3 DISCUSSION
VIPoma in adults is primarily pancreatic tumor, with the tail of the pancreas being the most common site of origin [9]. The majority of VIPomas in pediatric patients are ganglioneuroblastomas or ganglioneuromas originating in the adrenal medulla or sympathetic neural crest, in contrast to adult cases [10]. In our institution, VIPoma has been found in only 3 patients (2.7%) among 111 with neuroblastic tumors. Among our patients with neuroblastic tumors, minimal invasive surgery (MIS) was performed in about 12.0% of cases, so MIS for VIPNT seems to be an extremely rare application.
VIPNT is divided into cases preceded by diarrhea (primary type) and cases becoming clinically evident after chemotherapy [11]. Whether neoadjuvant chemotherapy or surgery should be prioritized for patients with VIPNT and IDRF positivity or metastases has been controversial. In such cases, tumor resection after a biopsy to confirm the tumor biology and neoadjuvant chemotherapy is recommended. However, as in our case, the effects of somatostatin analogs on VIPNT may be limited [12,13]. Kabalan et al. reported the efficacy of debulking and steroids for symptoms in cases of primary type with unresectable VIPNT [13]. Their case was preceded by two courses of neoadjuvant chemotherapy, but the diarrhea symptoms did not improve. Control of VIPNT symptoms may be difficult with chemotherapy or medical treatment [11]. A surgical approach was the first-line treatment in our case to control diarrhea. While extirpation of the VIPNT should be the first choice, volume reduction might be a suitable second choice in unresectable cases with positive IDRF or amplified MYCN following chemotherapy.
MIS for VIPoma has mainly been reported in cases of pancreatic neoplasms in adult patients [14]. Pediatric patients with solid tumors may also enjoy certain benefits of MIS in terms of a faster recovery, less pain, better cosmetic results, and earlier start of adjuvant treatment [5]. The primary type of VIPNT has a favorable prognosis of 90% [11] and may be suitable for MIS among pediatric patients. The International Pediatric Endosurgery Group (IPEG) issued guidelines in 2010 for laparoscopic adrenalectomy based on level III evidence and confirmed its feasibility without absolute contraindications [15].

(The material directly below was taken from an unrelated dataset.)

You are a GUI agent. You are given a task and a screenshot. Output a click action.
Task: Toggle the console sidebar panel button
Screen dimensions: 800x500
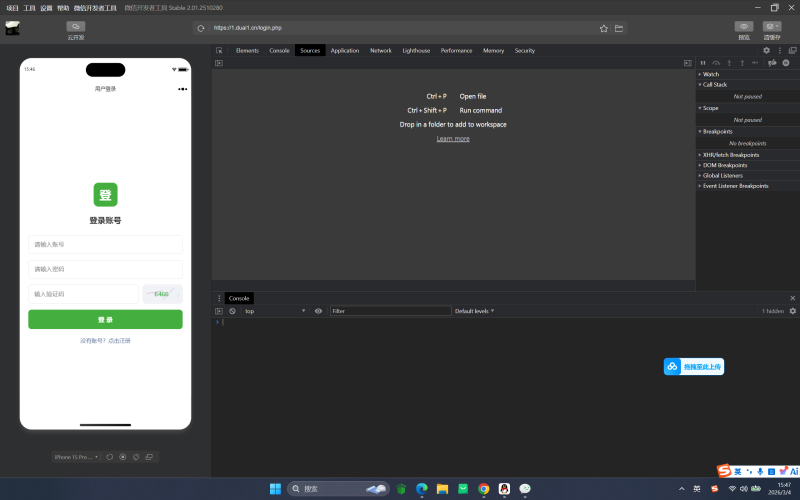(219, 311)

The most important factor to consider for MIS is the tumor size. The IPEG-issued guidelines recommend a maximum size of 6 cm in their criteria [15]. Our case had a maximum diameter of approximately 4 cm, so complete tumor excision by laparoscopic surgery was considered feasible. In addition, the preoperative evaluation of IDRF is also important for performing laparoscopic surgery [16]. The risk of open conversion should be considered preoperatively, as radiological findings may not be compatible with the intraoperative findings [4]. Our case was a feasible indication for laparoscopic surgery with a tumor size of 4 cm and negative IDRF.